• [Your instructions]:
Print the lines that run from the line with "You are a GUI" to the line with "Task: Click minus", keeping both end lines, exactly as they appear in the entries below, and nothing else.

• [Stored data]:
_ _ _ _ _ _ _

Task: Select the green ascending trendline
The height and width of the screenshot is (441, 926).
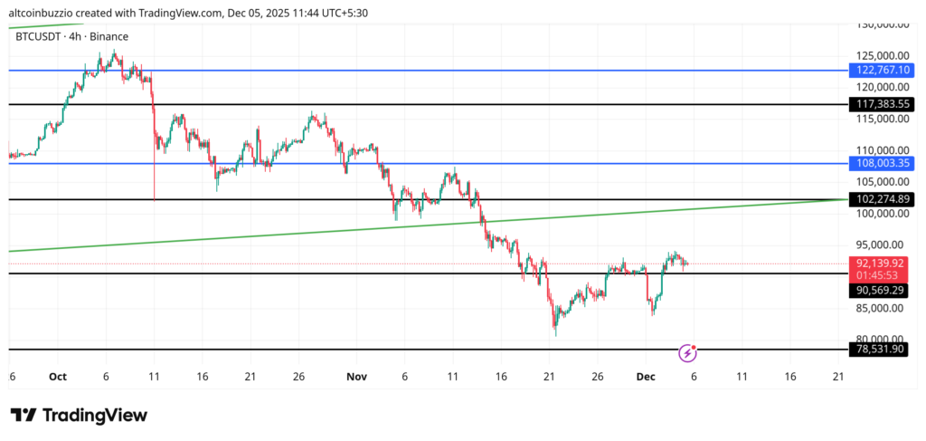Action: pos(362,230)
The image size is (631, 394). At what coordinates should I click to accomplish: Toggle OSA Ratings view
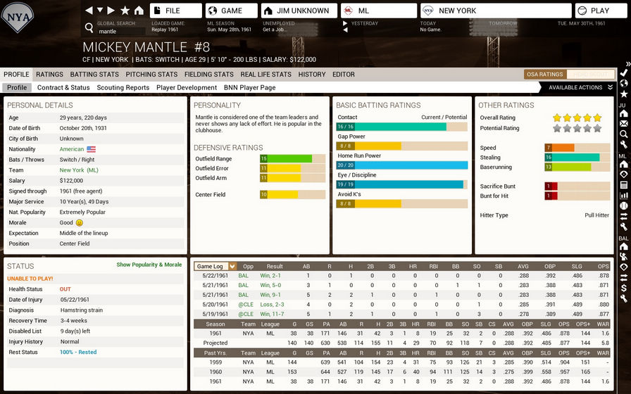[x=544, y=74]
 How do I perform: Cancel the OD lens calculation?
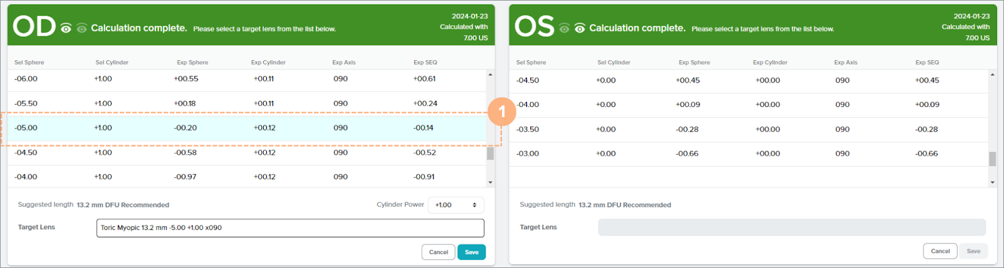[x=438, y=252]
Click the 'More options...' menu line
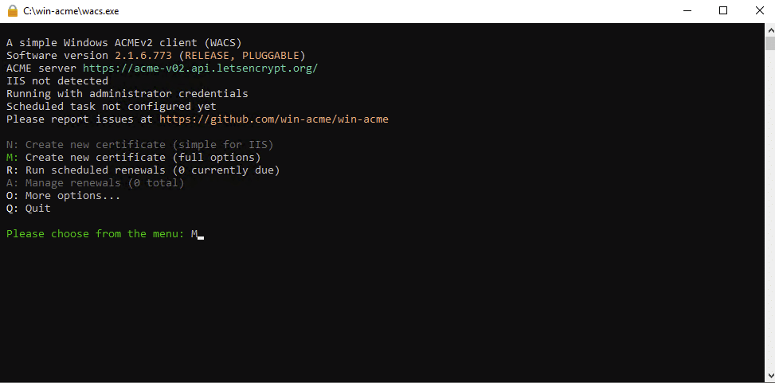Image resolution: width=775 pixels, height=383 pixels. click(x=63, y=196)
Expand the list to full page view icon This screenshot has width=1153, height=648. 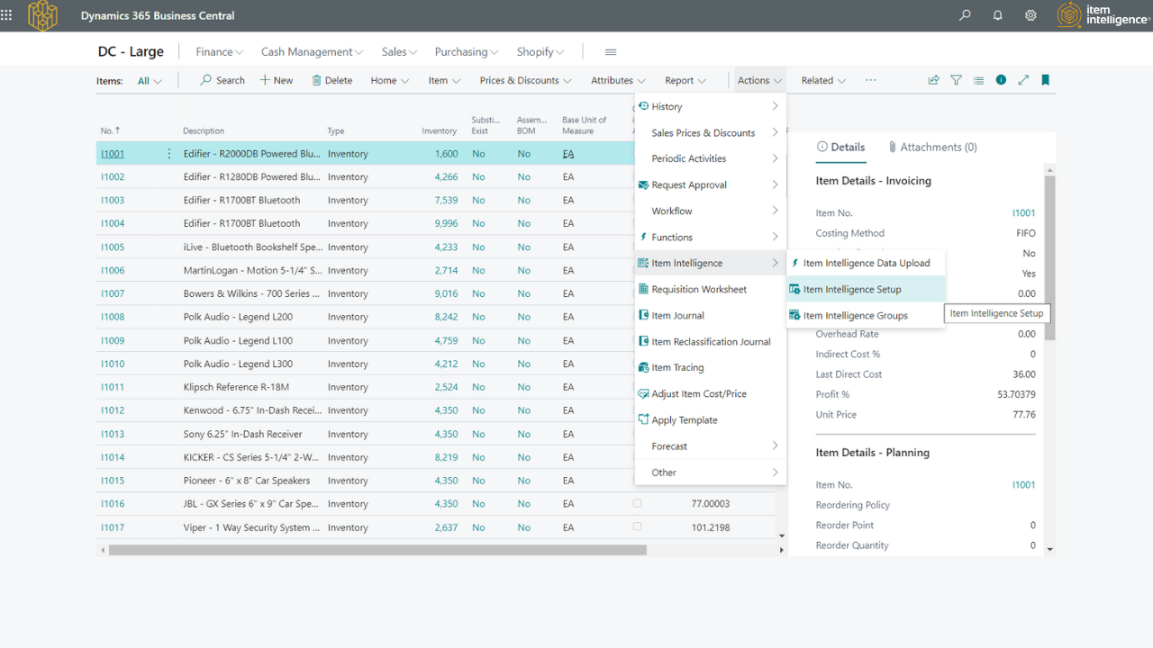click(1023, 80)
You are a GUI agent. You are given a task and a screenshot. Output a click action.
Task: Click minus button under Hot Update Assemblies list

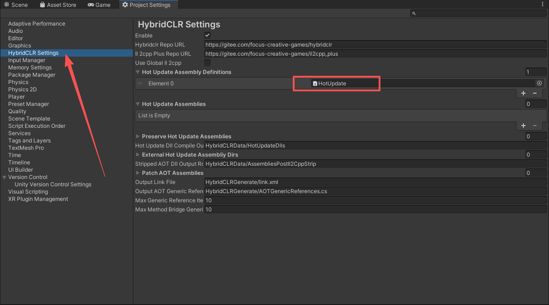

_ _ _ _ _ _ _

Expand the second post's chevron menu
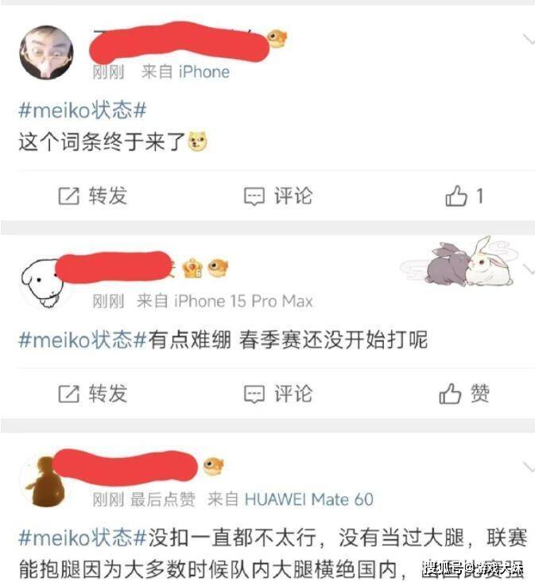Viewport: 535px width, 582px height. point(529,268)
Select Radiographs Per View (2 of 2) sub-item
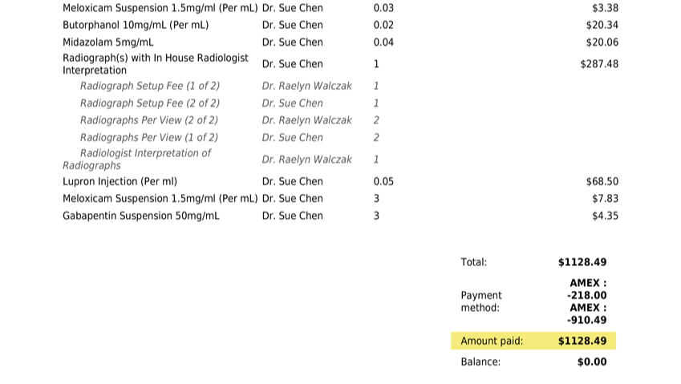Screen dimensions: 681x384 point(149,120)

_ _ _ _ _ _ _

• [Solution below]:
You are a GUI agent. You are given a task and a screenshot. Output a click action.
Task: Click minus button under Hot Update Assemblies list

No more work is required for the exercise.